"It's really very simple." The words tumbled from his mouth in a braided mixture of conviction and doubt. Like the confluence of two streams into one river, the result was both unclear and deceptive. It was obvious that the man in his 70s desperately wanted to believe his bold assertion. Perhaps it was the fear that my legal fees would increase if the matter was portrayed as complex. Maybe it was his inability to come to grips with the convoluted history and intricate detail of his story. Whatever it was, I knew instinctively that he would not be happy with my advice. Inevitably, his emphatic opening statement would either be cause for his embarrassment or he would leave the boardroom frustrated at having wasted his time explaining his “straight-forward” problem.
It was a potential for family conflict that had been bubbling underground like hot lava, ready to crack the apparently well-ordered surface at the least provocation, leaving behind ugly scars that would never completely heal. The inevitable eruption would splash red-hot anger into hairline cracks in relationships, splitting open the hidden stress fractures that had been created over many years.
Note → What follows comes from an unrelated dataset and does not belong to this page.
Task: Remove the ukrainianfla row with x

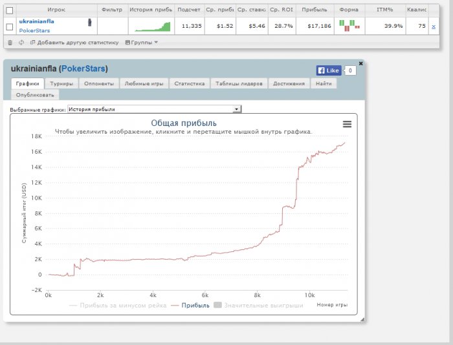Action: click(x=434, y=26)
The man's wife had died, after a long illness, leaving him confused and companionless. After a short period of mourning he found himself searching in quiet desperation to fill the void he felt. Within a year of his bereavement, an attractive widow sauntered into his life, restoring his sense of romance and reason. He and his second wife were soon married in a simple ceremony attended by their respective children and grandchildren, all of whom seemed uneasy in their celebration of the couple’s happiness. Difficult, unasked and unanswered questions began to form. It was complicated.
That wedding was several years ago. Now, reality having set in, this gentleman wanted me to draft a will that would equitably distribute his sizable net worth after his death. After enduring two hours of sometimes painful discussion, my client left, dejected, with a list of questions much longer than the one he had arrived with. The "simple" questions: how would he distribute his wealth without alienating his new spouse or children; how could he avoid leaving a legacy of litigation?
There seems to be an unwritten rule when it comes to people's perception of simplicity. The more simple we wanted something to be, the more complex it is in fact. In this way, birth and death may appear to be rather simple brackets for the in-between living. If they are simple, which is debatable, both events often create unimaginable complexity. For within the parentheses called life lay many complex challenges and choices. Despite appearances, the older one gets the more complex one's life can become as many of our lifelong assumptions are dashed on the rocks of reality.
In my case, I held onto a delusion of uncompromised capacity to enjoy life as I age, only to have it disrupted by disease and the diverse menu of disabilities it drags along. Only lately have I begun to recognize my oversimplification of my diagnosis: Parkinson's disease. Perhaps, due to the slow onset of the disease in my case, the potential peril has been, until lately, like lava creeping only modestly threateningly down the slopes of a somewhat distant volcano. I have successfully pushed self-assessment and its haunting cross-examination to the periphery of my day-to-day life. But maybe, like my client, my doomed and deluded attempt to remain in control of life cannot survive. I must engage with the complexity of it all.
Life is complicated. People are complex. We must understand what we can. Then marvel at the mysteries that remain.
“Abandon the urge to simplify everything,
to look for formulas and easy answers,
and to begin to think multidimensionally,
to glory in the mystery and paradoxes of life,
not to be dismayed by the multitude of causes and consequences
that are inherent in each experience -- to appreciate the fact that life is complex.”